Sarà anche vero, come sostengono in molti, che
Magnus Pelander si è un po’ “montato la testa” e che sta attraversando una fase di stasi creativa (“
Nucleus” dei Witchcraft, ormai una specie di “creatura personale” del nostro, ha fornito più di un indizio in questo senso …), ma è comunque necessario essergli grati per il ruolo fondamentale che ha ricoperto nella nascita di quel movimento musicale definito
northern hard-rock, partito dalla piccola città boreale di Örebro con i Norrsken e da lì, per effetto di filiazioni dirette o di virtuosi processi emulativi (Graveyard, Dead Man, Troubled Horses, Blowback, Asteroid, Truckfighter, …), diventato una delle realtà più stimolanti nel recupero e nella rivitalizzazione dei suoni del
rock “classico”.
“
Time”, il nuovo lavoro solista di
Pelander recupera le elegiache ambientazioni elettro-acustiche del suo primo intrigante
Ep (“
A sinner’s child”, del 2010) e le fonde con alcune delle suggestioni ostentate nell’ultimo disco dei Witchcraft, proponendo al pubblico un concentrato d’introspezione e malinconia, capace di accostare Led Zeppelin,
Roky Erickson,
Neil Young, Jethro Tull e la scuola di Canterbury in un crogiolo sonico di non facilissima assimilazione.
Sei ballate dove sonorità
folk e un intenso senso d’inquietudine avvolgono l’astante fin dal primo contatto, lasciando nei sensi nel suddetto brandelli di straniamento, ammesso che si tratti di un appartenente a quella categoria di
musicofili che non cercano precipuamente l’impatto e l’immediatezza in una proposta discografica.

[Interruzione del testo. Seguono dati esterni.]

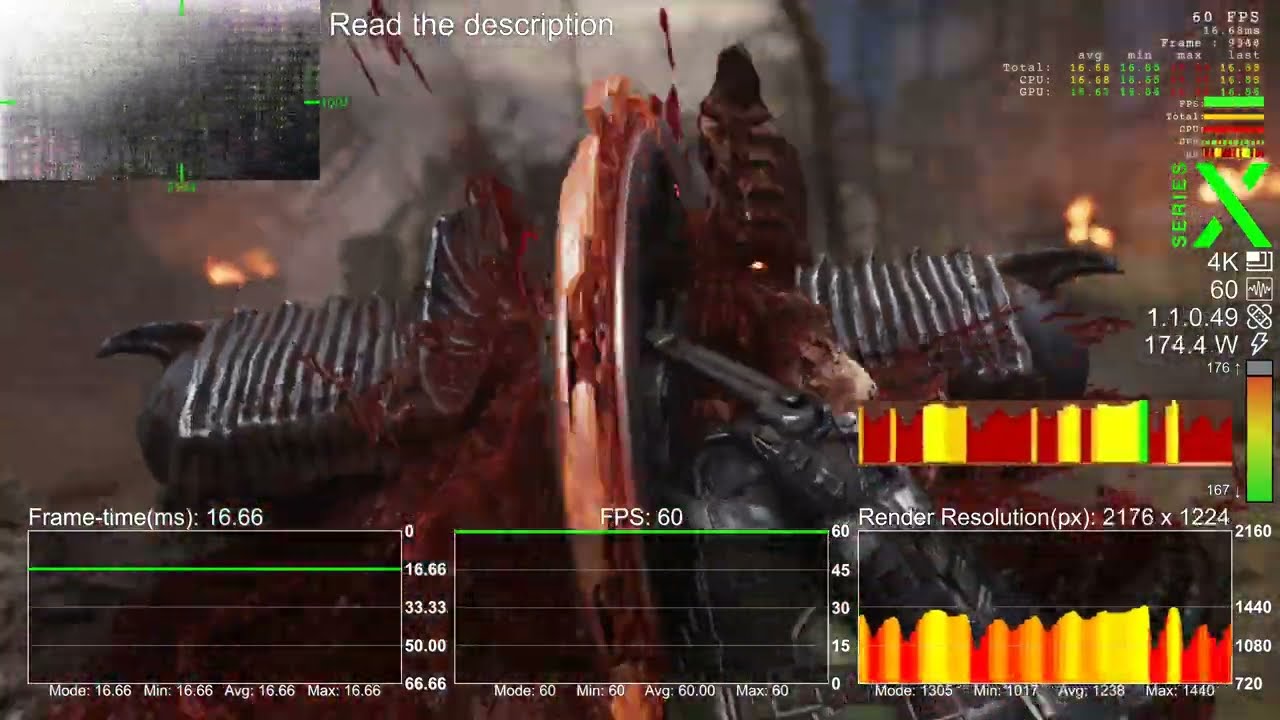1280x720 pixels.
Task: Click the "Read the description" text
Action: 471,26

L’albo si dipana attraverso una formulazione stilistica abbastanza uniforme e lineare, per una sorta di litania pressoché ininterrotta che prende avvio con le meste atmosfere celtiche di “
Umbrella” e termina con il magnetismo algido della
title-track, inframmezzate dalla gradevole semplicità
simil-country di “
Family song” e dalla malia
Zeppelin/Tull-iana di “
The irony of man”, mentre “
True colour” e la conturbante “
Precious swan” rappresentano i momenti più ambiziosi e articolati del programma, inoculando piccole e singolari scosse propulsive (suggestivo l’improvviso ingresso di una
latin-guitar nel tessuto connettivo del primo dei due brani), scorie
progressive e
psichedeliche in un oceano di dolente e dilatata disperazione.
Di certo “
Time” non farà cambiare idea ai detrattori di
Pelander e difficilmente, anche a causa di un pizzico di diffuso manierismo, questo dischetto consentirà ai delusi dell’ultima ora di riacquistare la fiducia smarrita, e ciononostante l’impressione complessiva è che l’universo espressivo dello svedese abbia ancora molto da offrire … chissà che guardarsi “dentro” in maniera così profonda possa in qualche modo essere utile a ritrovare un po’ di quella naturalezza e istintività che nel 1995 lo fecero diventare uno degli artisti più importanti della “scena” … francamente io ci credo ancora.